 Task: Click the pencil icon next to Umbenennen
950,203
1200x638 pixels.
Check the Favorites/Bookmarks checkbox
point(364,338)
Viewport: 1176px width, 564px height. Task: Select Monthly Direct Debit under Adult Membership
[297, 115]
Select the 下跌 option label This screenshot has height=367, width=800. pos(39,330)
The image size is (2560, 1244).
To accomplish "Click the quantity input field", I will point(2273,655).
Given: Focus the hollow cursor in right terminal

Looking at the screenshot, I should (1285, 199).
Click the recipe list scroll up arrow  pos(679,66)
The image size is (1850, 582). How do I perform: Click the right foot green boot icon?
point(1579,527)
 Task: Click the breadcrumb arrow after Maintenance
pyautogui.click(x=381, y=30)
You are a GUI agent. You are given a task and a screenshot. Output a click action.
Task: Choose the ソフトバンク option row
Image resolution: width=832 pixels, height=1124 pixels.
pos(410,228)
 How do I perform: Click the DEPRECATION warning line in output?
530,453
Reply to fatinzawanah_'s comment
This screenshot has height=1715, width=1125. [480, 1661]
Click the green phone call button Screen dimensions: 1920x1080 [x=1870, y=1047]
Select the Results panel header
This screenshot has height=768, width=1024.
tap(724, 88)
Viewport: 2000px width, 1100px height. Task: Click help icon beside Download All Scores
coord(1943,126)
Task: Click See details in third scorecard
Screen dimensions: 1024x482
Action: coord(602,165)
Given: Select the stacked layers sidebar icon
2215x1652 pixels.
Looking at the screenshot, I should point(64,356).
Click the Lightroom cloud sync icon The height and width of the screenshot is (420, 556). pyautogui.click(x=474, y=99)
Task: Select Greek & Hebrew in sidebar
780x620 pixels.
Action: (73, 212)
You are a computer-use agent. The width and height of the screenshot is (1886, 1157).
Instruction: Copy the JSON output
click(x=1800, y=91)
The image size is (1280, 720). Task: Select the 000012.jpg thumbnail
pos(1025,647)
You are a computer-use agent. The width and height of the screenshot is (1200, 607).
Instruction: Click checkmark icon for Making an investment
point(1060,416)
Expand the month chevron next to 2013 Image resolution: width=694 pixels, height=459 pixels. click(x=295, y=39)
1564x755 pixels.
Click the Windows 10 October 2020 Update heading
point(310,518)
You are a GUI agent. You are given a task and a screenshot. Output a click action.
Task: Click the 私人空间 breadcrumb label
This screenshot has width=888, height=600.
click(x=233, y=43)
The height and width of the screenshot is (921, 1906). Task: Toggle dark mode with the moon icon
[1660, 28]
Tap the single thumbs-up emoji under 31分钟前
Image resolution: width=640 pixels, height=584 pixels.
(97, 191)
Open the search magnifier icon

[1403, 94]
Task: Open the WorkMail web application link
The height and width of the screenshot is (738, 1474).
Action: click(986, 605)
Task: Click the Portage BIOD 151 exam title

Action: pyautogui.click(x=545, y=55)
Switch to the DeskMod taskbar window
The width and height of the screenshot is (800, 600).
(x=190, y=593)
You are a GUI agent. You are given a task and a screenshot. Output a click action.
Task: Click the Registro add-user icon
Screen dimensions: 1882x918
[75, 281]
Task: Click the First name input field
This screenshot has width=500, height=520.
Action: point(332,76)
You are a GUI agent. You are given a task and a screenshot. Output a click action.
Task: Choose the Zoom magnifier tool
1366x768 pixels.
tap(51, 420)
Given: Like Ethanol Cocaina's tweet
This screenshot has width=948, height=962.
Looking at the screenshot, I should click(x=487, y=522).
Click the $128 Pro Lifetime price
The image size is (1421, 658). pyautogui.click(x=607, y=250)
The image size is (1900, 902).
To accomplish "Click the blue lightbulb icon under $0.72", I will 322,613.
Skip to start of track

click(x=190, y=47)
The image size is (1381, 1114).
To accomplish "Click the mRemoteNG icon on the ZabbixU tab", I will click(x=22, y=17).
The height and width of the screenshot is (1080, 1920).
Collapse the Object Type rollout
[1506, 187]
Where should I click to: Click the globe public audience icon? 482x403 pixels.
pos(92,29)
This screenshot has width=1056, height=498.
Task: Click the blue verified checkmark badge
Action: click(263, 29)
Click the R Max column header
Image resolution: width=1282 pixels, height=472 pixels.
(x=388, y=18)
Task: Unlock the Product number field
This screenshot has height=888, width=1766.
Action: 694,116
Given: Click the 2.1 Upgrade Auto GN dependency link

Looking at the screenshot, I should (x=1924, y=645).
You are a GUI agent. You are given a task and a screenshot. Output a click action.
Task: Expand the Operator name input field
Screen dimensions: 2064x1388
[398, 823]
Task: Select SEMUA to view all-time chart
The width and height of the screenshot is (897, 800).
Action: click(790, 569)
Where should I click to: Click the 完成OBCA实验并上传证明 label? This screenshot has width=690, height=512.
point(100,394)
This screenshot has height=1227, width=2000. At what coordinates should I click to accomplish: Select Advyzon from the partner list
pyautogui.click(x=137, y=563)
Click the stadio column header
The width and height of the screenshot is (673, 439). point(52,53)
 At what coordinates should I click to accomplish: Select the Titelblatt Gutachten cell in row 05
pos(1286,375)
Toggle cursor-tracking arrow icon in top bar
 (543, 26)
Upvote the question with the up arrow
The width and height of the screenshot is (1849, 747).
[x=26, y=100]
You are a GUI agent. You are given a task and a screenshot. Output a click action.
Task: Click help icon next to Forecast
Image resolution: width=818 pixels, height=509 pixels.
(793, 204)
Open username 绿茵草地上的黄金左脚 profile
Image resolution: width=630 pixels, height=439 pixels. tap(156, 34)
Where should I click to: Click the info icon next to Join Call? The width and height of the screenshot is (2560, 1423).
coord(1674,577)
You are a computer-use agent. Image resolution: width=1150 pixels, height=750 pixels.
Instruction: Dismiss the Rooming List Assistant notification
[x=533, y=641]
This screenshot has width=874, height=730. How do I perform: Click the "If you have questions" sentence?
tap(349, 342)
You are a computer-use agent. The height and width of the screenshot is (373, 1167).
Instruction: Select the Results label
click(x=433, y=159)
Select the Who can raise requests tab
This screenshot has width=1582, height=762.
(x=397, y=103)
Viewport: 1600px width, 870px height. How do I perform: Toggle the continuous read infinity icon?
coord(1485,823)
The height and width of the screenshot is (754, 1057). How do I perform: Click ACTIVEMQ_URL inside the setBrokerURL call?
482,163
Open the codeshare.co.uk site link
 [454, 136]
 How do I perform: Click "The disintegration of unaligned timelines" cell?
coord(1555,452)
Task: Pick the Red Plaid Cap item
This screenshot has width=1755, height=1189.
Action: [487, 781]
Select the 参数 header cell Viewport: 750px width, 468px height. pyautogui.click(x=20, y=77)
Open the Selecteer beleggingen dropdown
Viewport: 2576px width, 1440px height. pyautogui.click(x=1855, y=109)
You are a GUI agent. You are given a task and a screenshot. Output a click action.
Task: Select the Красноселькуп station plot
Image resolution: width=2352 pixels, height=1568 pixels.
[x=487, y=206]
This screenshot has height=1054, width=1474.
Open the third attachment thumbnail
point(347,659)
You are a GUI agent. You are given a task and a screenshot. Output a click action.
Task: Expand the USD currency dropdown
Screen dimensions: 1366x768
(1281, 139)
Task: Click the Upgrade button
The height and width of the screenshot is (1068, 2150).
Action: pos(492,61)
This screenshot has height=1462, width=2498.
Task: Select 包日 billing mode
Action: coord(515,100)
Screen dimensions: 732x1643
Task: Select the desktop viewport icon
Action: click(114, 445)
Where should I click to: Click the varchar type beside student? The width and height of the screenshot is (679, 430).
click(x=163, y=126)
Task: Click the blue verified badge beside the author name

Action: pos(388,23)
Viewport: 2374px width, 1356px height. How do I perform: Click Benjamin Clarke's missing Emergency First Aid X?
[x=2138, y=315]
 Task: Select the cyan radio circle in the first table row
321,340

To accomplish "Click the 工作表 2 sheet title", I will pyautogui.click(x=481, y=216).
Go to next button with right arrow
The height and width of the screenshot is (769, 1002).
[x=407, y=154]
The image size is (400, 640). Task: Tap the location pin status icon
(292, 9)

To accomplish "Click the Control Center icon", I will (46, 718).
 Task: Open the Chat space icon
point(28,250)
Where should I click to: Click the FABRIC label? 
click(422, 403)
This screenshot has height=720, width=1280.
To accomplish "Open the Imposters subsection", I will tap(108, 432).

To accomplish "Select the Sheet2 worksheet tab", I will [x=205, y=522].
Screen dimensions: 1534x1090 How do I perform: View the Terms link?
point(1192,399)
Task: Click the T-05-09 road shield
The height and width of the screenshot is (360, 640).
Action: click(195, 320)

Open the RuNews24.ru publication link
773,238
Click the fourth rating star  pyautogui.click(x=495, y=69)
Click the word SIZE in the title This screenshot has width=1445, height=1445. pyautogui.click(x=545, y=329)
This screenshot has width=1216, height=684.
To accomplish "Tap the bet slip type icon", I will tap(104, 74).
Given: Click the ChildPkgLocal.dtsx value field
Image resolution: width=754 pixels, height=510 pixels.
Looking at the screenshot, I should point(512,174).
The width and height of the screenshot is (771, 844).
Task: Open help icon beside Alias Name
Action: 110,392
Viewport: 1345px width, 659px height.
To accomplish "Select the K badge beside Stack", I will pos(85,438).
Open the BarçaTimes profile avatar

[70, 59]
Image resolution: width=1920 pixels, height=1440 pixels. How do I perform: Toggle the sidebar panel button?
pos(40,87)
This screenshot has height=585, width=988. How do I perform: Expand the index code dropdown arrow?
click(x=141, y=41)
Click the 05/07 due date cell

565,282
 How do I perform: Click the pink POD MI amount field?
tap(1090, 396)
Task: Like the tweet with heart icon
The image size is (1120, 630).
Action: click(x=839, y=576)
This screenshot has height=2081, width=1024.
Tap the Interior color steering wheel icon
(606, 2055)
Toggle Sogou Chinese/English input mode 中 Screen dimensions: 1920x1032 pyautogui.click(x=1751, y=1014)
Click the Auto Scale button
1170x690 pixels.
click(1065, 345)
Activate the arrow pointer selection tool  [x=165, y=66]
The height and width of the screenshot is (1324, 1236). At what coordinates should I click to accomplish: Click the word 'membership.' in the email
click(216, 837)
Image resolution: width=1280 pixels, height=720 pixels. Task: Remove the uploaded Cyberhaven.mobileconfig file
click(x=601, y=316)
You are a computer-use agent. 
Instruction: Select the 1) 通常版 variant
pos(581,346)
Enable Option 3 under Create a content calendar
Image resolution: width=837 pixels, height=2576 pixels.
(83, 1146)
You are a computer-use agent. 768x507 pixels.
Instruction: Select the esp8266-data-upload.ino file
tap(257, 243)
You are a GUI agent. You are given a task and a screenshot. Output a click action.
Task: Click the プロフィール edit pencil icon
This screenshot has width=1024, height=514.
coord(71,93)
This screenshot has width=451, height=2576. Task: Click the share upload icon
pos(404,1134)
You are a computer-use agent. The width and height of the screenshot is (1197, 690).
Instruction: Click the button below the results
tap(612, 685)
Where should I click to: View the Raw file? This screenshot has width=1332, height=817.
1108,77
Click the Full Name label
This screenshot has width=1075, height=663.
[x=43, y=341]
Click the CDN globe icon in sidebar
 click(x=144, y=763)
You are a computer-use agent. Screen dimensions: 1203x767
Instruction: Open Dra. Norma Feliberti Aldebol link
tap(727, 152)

□ □ □ □ □

DO THIS — Copy out the data above word for word, starting at the line that contains "Click the R Max column header" and ending at the line that contains "coord(1674,577)", with both of those lines included.

FULL OUTPUT —
Click the R Max column header
Image resolution: width=1282 pixels, height=472 pixels.
(x=388, y=18)
Task: Unlock the Product number field
This screenshot has height=888, width=1766.
Action: 694,116
Given: Click the 2.1 Upgrade Auto GN dependency link

Looking at the screenshot, I should (x=1924, y=645).
You are a GUI agent. You are given a task and a screenshot. Output a click action.
Task: Expand the Operator name input field
Screen dimensions: 2064x1388
[398, 823]
Task: Select SEMUA to view all-time chart
The width and height of the screenshot is (897, 800).
Action: click(790, 569)
Where should I click to: Click the 完成OBCA实验并上传证明 label? This screenshot has width=690, height=512.
point(100,394)
This screenshot has height=1227, width=2000. At what coordinates should I click to accomplish: Select Advyzon from the partner list
pyautogui.click(x=137, y=563)
Click the stadio column header
The width and height of the screenshot is (673, 439). point(52,53)
 At what coordinates should I click to accomplish: Select the Titelblatt Gutachten cell in row 05
pos(1286,375)
Toggle cursor-tracking arrow icon in top bar
 (543, 26)
Upvote the question with the up arrow
The width and height of the screenshot is (1849, 747).
[x=26, y=100]
You are a GUI agent. You are given a task and a screenshot. Output a click action.
Task: Click help icon next to Forecast
Image resolution: width=818 pixels, height=509 pixels.
(793, 204)
Open username 绿茵草地上的黄金左脚 profile
Image resolution: width=630 pixels, height=439 pixels. tap(156, 34)
Where should I click to: Click the info icon next to Join Call? The width and height of the screenshot is (2560, 1423).
coord(1674,577)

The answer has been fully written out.